Reportedly, more than 1,000 deep fake profiles were spotted doing sales and marketing. Scammers and hackers use AI-generated profiles that look quite realistic but are from deep-fake companies. Deep fake profiles generate human faces. According to reports, humans are more trusting when compared to real people. AI Deep Fake is not a bad thing. It makes things easier and more interactive when used for a good reason, like in education, multimedia, and more things, to make things effortless.
NPR conducted an investigation, and Stanford Internet Observatory research performed a study, and they found more than 1,000 deep fake profiles on LinkedIn that belong to more than 70 companies. These deep fake profiles are used as a marketing tool and to increase their sales workforce. After NPR reported, LinkedIn removed more than 15 million deep-fake LinkedIn profiles.
How to Identify a Deep Fake LinkedIn Profile
It is quite easy to identify a deep fake profile. For this, all you can do is check by right-clicking on the image and then clicking on “Search the web for images.” Norton suggested that using this to perform a search could potentially help to identify similar images and identify them despite their increasing sophistication.

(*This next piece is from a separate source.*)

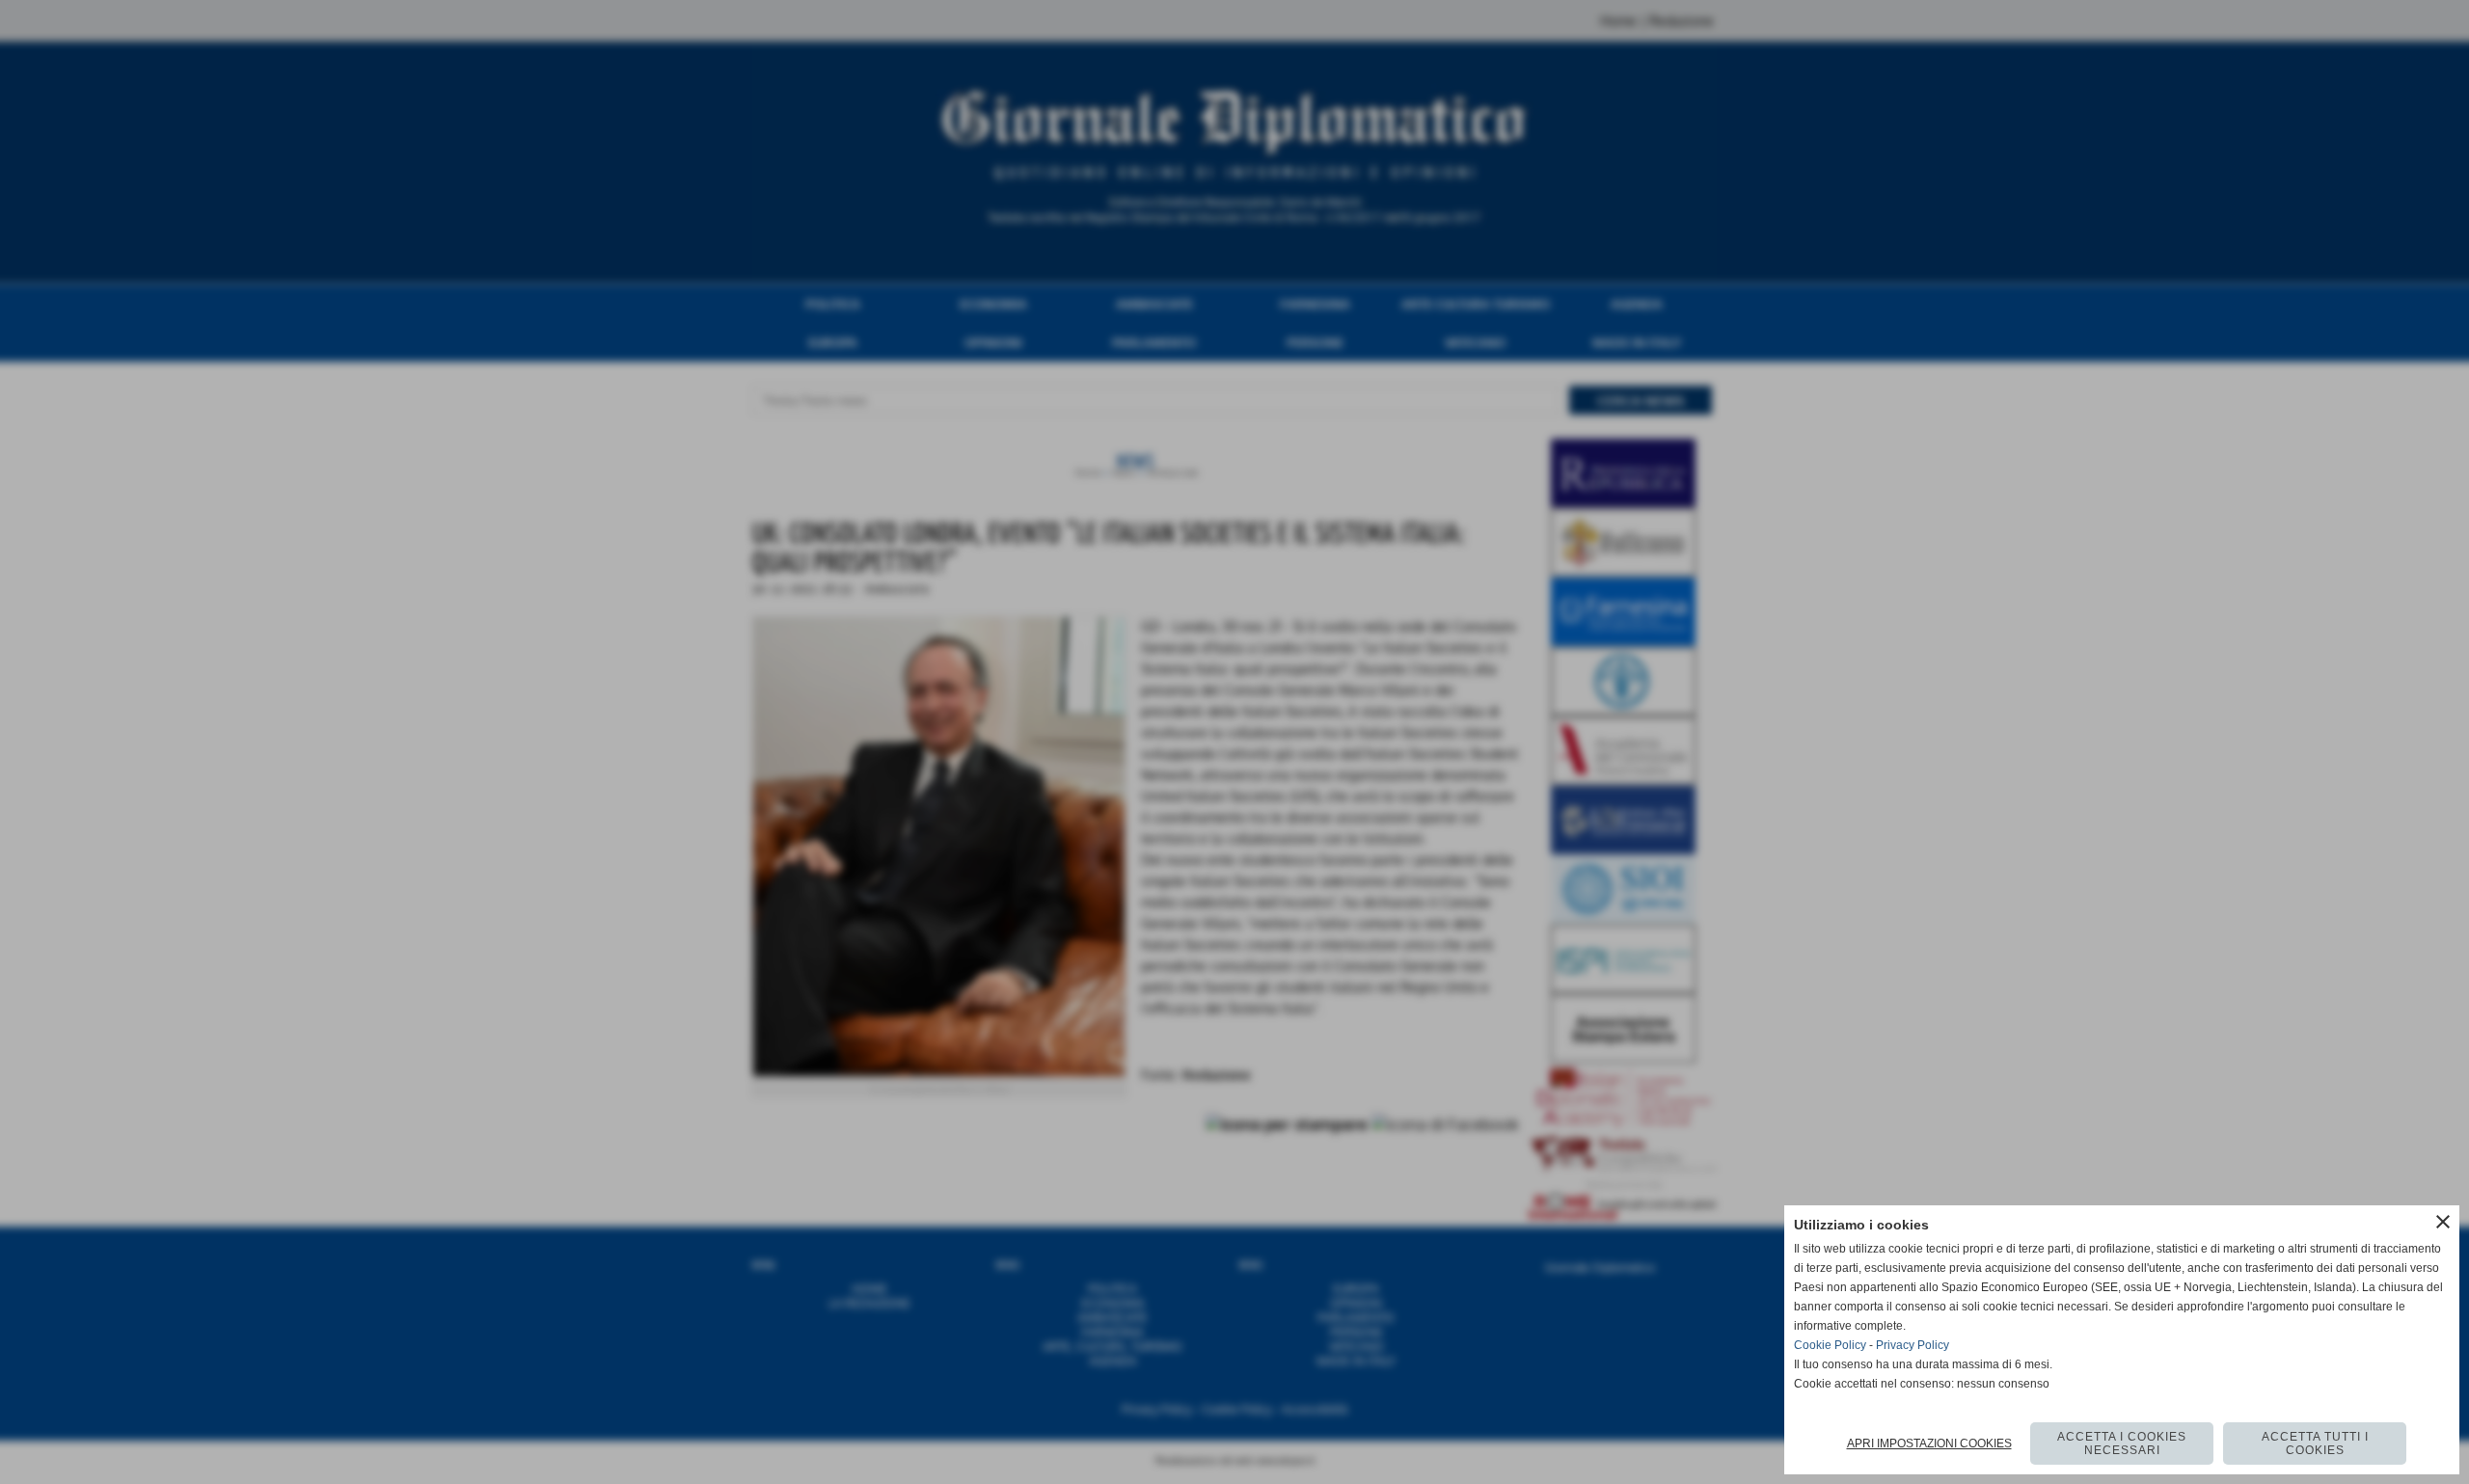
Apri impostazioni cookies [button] (1929, 1443)
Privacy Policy (1912, 1345)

You may end up finding the person, but with different companies, as well as a name change, education, field, or work experience. Look closely at the image, and you might find some unnatural elements in the picture, such as the lack of emotion, fake emotion, or unnatural colour.
Especially hair, because it is the most difficult thing for a computer to replicate. Some of the things to look at, like eyes, hair, or backgrounds, and for them to blur out to identify AI-generated images. Companies use these tactics to increase engagement and monitor messages and chats, but this conversation will occasionally fail to respond to off-script questions. Due to the increase in deep fakes, AI experts suggest regulating them. In this case, blockchain verification triumphs over AI-generated fake profiles.